§ SOAL LATIHAN
#1 Jawab pertanyaan berikut berdasarkan kutipan tentang kepemimpinan partisipatif.
(a) Tulisan ini dibuat dengan menggunakan sumber dari siapa?
(b) Dalam keputusan yang mana seorang pemimpin partisipatif melibatkan tim?
(c) Apa alasan utama sebagian manager tidak terlalu partisipatif?
#2 Salin bagian kutipan tentang kepemimpinan partisipatif antara "Tapi pertama-tama, mari" dan "membuat keputusan sendiri.", termasuk kedua bagian itu.

##### KUTIPAN #####

Saya mencoba membuat tulisan dengan menggunakan sumber dari Mc Crimon, agar kita bisa lebih memahami dan karenanya mampu menerapkan kepemimpinan partisipatif secara benar dan utuh.

Secara sadar kita ingin membangun kemampuan tim kita. Tetapi ketika kita akan membuat keputusan, apakah kita akan melibatkan anggota tim ataukah kita buat keputusan sendiri dengan alasan untuk menghemat waktu ? Seorang pemimpin yang partisipatif berarti melibatkan tim dalam membuat beberapa keputusan kunci, bukan seluruh keputusan.

Tapi pertama-tama, mari kita lihat mengapa ada manager yang tidak terlalu partisipatif ? Alasan utama ialah karena mereka berpikir bahwa mereka harus terlihat kuat, tegar, independen dan tegas; agar bisa dilihat sebagai manager yang efektif. Mereka merasa bahwa kalau menerapkan kepemimpinan partisipatif maka mereka terlihat lemah atau tidak tegas. Memang pada organisasi yang anggotanya masih memiliki pandangan "bergaya lama", anggota tim atau pekerja/staf berharap agar manager mereka mampu membuat keputusan dan tidak perlu meminta masukan dari anggotanya. Di pihak lain, beberapa manager memang masih senang dengan perasaan memiliki kontrol dan kekuasaan untuk membuat keputusan. Yang terakhir, keterbatasan waktu kerap mendorong para manager untuk membuat keputusan sendiri.

##### KUMPULAN DATA #####

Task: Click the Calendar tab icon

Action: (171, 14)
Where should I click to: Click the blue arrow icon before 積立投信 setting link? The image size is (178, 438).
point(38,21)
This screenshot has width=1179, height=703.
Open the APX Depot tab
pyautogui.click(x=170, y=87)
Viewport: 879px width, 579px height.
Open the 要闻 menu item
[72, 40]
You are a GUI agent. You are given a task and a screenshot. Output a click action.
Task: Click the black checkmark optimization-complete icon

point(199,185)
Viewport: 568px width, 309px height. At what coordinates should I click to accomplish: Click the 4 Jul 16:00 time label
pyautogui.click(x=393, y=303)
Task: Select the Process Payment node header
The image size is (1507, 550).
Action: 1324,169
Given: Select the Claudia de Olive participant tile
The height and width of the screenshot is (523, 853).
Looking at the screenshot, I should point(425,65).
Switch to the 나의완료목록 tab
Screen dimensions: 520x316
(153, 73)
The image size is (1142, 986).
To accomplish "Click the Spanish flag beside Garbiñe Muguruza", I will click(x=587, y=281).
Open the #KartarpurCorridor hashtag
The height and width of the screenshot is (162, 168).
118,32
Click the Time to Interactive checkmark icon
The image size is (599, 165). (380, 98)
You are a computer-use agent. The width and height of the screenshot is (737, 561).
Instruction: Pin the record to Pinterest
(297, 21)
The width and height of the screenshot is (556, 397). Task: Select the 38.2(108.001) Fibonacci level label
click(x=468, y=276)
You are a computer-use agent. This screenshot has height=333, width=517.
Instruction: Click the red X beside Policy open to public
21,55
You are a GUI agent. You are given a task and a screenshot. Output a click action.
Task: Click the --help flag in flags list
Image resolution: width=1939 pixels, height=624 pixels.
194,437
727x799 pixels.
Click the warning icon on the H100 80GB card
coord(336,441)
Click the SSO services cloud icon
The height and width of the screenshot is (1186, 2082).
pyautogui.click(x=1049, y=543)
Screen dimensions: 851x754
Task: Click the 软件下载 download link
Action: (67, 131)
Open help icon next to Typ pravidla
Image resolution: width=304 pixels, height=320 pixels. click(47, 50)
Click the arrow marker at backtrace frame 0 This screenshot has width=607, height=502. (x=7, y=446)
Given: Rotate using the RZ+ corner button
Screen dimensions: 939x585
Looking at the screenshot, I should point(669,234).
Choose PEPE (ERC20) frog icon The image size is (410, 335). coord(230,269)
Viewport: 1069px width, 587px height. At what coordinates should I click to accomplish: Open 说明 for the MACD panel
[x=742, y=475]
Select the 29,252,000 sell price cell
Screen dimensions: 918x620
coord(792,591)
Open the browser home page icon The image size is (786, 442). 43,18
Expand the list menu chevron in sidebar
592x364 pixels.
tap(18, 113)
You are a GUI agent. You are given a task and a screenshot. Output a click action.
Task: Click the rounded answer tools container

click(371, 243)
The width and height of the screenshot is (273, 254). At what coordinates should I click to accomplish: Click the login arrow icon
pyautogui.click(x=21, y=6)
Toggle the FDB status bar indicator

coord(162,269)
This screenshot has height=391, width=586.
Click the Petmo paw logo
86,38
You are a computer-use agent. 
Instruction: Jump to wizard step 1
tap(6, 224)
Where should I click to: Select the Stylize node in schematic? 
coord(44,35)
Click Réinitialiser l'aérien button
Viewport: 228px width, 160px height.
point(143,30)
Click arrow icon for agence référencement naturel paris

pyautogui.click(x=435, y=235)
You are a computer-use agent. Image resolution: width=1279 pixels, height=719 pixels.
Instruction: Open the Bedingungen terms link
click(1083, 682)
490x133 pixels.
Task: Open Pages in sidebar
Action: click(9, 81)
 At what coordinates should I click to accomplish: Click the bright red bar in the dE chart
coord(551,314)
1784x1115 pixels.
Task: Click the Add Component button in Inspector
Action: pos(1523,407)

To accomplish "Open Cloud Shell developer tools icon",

#####

§ KUNCI JAWABAN
#1
(a) Dari Mc Crimon.
(b) Dalam beberapa keputusan kunci, bukan seluruh keputusan.
(c) Mereka berpikir bahwa mereka harus terlihat kuat, tegar, independen dan tegas agar bisa dilihat sebagai manager yang efektif.

#2
Tapi pertama-tama, mari kita lihat mengapa ada manager yang tidak terlalu partisipatif ? Alasan utama ialah karena mereka berpikir bahwa mereka harus terlihat kuat, tegar, independen dan tegas; agar bisa dilihat sebagai manager yang efektif. Mereka merasa bahwa kalau menerapkan kepemimpinan partisipatif maka mereka terlihat lemah atau tidak tegas. Memang pada organisasi yang anggotanya masih memiliki pandangan "bergaya lama", anggota tim atau pekerja/staf berharap agar manager mereka mampu membuat keputusan dan tidak perlu meminta masukan dari anggotanya. Di pihak lain, beberapa manager memang masih senang dengan perasaan memiliki kontrol dan kekuasaan untuk membuat keputusan. Yang terakhir, keterbatasan waktu kerap mendorong para manager untuk membuat keputusan sendiri.